IoT & Embedded Technology Blog

5G Edge Infrastructure Market Growing Rapidly Ahead of Standardization

Embedded Industry Needs Coordinated Effort to Evangelize Cross-domain Collaboration

At this week’s Innovate 2011 Conference, IBM Rational reiterated their vision for embedded systems engineering – that it is becoming of increasing importance to facilitate and encourage collaboration across project teams, product lines, and engineering disciplines. In particular, their announcement of Collaborative Design Manager and discussion of further progress by the Open Services for Lifecycle Collaboration (OSLC) standard underscore this strategy.

The Collaborative Design Manager, which is offered for both their Rhapsody and RSA tools, is intended to provide a mechanism to share models with stakeholders throughout project teams and organizations. Similar to trends we are seeing with requirements management/definition tool use cases, we are seeing a growing need for tools that can maintain relevancy to a wide range of development and operational roles, especially as more organizations adopt agile methodologies that encourage frequent feedback cycles.
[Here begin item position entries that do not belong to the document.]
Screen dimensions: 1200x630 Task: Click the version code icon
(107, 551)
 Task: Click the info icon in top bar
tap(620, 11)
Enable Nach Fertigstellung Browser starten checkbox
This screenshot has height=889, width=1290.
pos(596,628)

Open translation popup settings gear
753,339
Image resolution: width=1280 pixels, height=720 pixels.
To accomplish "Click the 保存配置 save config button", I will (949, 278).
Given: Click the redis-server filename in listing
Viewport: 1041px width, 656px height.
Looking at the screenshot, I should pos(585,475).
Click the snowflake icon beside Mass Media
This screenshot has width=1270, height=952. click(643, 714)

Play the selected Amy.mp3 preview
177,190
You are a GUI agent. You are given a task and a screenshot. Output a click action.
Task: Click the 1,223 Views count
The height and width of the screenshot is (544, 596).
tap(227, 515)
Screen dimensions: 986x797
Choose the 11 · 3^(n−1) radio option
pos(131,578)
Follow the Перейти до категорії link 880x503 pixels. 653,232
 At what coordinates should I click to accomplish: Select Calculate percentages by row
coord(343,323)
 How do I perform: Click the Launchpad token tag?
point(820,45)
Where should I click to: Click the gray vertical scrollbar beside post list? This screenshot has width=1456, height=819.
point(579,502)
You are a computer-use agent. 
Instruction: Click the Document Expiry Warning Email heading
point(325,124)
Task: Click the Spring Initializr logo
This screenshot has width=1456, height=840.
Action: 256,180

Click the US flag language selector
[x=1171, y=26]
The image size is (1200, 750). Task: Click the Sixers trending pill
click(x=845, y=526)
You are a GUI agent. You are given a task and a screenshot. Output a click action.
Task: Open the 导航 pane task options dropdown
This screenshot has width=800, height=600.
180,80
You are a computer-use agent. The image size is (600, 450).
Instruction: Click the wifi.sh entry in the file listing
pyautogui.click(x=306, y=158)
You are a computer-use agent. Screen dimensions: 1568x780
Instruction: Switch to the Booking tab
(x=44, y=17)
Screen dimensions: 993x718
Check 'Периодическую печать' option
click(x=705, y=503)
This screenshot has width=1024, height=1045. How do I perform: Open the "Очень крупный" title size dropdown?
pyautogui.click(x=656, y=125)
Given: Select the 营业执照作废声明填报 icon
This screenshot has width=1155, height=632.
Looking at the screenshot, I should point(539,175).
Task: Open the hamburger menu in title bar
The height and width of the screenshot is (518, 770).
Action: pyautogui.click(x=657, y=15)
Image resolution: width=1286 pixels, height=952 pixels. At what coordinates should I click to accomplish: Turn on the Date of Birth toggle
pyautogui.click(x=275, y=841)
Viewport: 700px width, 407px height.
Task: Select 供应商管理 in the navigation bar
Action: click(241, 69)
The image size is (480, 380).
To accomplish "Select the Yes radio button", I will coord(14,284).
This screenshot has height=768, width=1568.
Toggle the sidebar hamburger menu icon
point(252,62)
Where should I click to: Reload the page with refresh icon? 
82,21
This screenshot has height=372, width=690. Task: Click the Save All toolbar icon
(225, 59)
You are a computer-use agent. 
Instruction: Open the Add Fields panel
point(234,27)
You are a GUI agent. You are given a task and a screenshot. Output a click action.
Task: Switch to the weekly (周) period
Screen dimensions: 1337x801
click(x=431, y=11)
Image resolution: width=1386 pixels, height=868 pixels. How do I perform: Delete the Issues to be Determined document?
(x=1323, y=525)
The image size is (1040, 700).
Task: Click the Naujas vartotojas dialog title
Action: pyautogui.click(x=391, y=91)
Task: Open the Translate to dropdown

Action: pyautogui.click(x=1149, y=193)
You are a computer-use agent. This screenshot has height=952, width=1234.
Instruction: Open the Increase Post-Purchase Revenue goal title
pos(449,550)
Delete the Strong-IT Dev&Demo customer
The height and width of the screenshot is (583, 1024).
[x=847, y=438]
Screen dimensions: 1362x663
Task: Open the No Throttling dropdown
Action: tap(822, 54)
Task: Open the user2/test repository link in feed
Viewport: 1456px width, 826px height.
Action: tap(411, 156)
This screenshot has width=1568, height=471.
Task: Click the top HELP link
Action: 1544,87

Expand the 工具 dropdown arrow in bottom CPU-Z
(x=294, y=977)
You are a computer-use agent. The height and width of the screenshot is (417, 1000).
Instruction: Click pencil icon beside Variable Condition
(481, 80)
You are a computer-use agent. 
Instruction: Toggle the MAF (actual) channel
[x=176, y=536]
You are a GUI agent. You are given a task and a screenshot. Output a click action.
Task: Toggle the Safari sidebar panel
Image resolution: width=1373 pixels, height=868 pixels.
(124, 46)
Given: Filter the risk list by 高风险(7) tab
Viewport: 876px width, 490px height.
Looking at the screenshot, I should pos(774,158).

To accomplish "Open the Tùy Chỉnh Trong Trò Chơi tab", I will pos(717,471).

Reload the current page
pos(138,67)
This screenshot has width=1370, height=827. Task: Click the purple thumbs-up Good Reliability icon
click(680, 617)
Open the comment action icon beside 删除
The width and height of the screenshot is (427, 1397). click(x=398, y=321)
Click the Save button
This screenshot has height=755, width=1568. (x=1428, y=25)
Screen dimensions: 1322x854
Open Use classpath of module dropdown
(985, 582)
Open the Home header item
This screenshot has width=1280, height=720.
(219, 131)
The potential for even broader adoption for Collaborative Design Manager (and other tools like it) may rest on the ability of IBM to elicit the participation and integration of other modeling tools from vendors with whom they either directly or indirectly compete. For example, there are many cases in the embedded market where an engineering team may be using different modeling tools for system architecture, algorithm design, and control engineering. We fully expect that tools that can offer a means to manage these models (and provide consistent traceability throughout them) will become increasingly useful to OEMs whose projects are becoming increasingly complex.

Furthermore, we believe that this same type of tool could provide the needed mechanism to manage system models across engineering disciplines (ESW, PLM, EDA) in the future, which would obviously work towards the end objective of OSLC. However, while IBM’s announcements and underlying message fall in line with VDC’s own views on the evolution of embedded engineering, there are some serious questions remaining that only the market can answer.

Will the market embrace OSLC (an IBM initiative) as the integration hub to manage the connections between different engineering disciplines?

One of the challenges will center on the ability (or lack thereof) for IBM to gain buy-in from other market-leading competitors, which is not a trivial task. Perhaps augmenting this challenge is the expansion of leading vendors from other domains (PLM and EDA) into the traditional ALM space with PLM vendors PTC and Dassault and EDA vendors Synopsys, Cadence and Mentor all trying to improve their own relevance to and value proposition for software development.

Clearly, the requirements of engineering organizations will dictate the potential broader success of OSLC. IBM has, in fact, steered a past open standard organization to wide (/ pervasive) public adoption through the Eclipse development framework. Nevertheless, in this case, perhaps the greatest influencing factor will be not if customers, partners, and competitors want to support an IBM initiative, but rather if the engineering organizations are even ready to implement this type of cross-domain integration.

In a recent blog post, we highlighted engineering organizations’ growing investigation of ALM/PLM tool integration. The results showed that organizations were, in fact, beginning to evaluate its potential. However, in order for IBM (or others) to catalyze the broader adoption of OSLC, they need to make sustained efforts to educate the community at large if they hope to transition the dialogue around this change to an elevated level of urgency.